Your anecdotes and ad hominem are very colorful. They do very little, however, if we're interested in getting to the bottom of whether paranormal phenomena and OT abilities are real or not.

I would suggest you do the research I mentioned above.

On The Science of Scientology

Posted on November 19 at 9:28 p.m.

Artoo wrote "I love the first amendment that allows us the ability to have this discussion"

Well then, we're in agreement on something. As apparently is the Church of Scientology, whose Code (authored by Hubbard) includes:

"We of the Church believe ... that all men have inalienable rights to think freely, to talk freely, to write freely their own opinions and to counter or utter or write upon the opinions of others."

http://www.whatisscientology.org/html...

On The Science of Scientology

Posted on November 19 at 4:09 p.m.

"Alien souls are clouding my mind!"

That, or that South Park DVD you got for your birthday.

On The Science of Scientology

Posted on November 19 at 3:26 p.m.

Searchlight, Re: Crinnion. He's not a Scientologist.

Re: the Barley formula, Hubbard never suggested the formula "devoid of fruits and vegetables". On the contrary, Hubbard was a strong supporter of necessary vitamins and nutrients, at all ages.

Additionally, the Church of Scientology doesn't require Scientologist parents to use any particular method (or baby formula), to raise or feed their kids -- other than a healthy diet lacking in Ritalin.

On The Science of Scientology

Posted on November 19 at 3:03 p.m.

Richard,

James Randi is an entertainer, not a scientist. In his supposed test, he is the sole judge and jury. His tests are not based on science or the scientific method. The information that I cited, on the other hand, is.

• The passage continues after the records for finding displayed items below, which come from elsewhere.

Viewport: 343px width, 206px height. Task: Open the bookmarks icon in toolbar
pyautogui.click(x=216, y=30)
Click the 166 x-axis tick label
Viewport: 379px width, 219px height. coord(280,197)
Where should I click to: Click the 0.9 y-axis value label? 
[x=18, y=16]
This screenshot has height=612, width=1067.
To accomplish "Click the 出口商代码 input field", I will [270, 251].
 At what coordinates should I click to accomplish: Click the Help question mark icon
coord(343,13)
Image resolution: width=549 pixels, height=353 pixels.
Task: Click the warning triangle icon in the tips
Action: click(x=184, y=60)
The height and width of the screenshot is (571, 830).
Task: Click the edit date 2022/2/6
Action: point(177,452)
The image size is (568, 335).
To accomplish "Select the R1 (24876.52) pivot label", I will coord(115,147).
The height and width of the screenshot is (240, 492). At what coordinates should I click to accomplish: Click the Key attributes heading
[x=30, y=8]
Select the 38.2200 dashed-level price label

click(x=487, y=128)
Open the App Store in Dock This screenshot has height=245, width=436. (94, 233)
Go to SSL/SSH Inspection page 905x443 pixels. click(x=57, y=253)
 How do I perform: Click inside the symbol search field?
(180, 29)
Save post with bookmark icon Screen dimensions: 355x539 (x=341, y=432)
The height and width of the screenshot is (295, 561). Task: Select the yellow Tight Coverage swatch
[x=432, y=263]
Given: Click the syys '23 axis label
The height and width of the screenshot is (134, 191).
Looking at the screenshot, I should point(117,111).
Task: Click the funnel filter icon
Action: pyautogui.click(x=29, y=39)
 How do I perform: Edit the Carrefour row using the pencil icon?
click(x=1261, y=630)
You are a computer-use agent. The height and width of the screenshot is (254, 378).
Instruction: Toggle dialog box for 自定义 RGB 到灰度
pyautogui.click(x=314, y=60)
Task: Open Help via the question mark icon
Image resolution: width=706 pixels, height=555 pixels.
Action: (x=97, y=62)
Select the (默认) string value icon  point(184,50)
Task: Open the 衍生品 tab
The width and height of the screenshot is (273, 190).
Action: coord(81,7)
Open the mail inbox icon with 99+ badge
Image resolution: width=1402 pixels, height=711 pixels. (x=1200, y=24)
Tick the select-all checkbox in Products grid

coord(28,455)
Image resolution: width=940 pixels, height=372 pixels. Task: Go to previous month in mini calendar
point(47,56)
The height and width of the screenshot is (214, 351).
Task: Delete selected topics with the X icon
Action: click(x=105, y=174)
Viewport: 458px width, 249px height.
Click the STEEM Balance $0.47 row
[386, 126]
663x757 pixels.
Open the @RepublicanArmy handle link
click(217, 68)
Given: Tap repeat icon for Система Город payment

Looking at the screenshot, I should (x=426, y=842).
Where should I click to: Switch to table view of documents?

Suggested reading: http://alternativescience.com/james-r... (and an excellent site, overall)

If you want to learn further about independent, controlled scientific testing done of OTs, I invite you to google Scientology OTs such as Pat Price, Ingo Swann, Hal Puthoff and others.

On The Science of Scientology

Posted on November 19 at 1:48 p.m.

Money wrote: "The article on sauna detox, hosted on the NIH website you provided a link to, has absolutely nothing to do with Scientology."

Wrong. The "sauna detox" protocol discussed in the research article at the nih.gov website is the same as Scientology's "Purification Program". It is pure Scientology.

Your remaining spin and hand-waving does nothing for your case.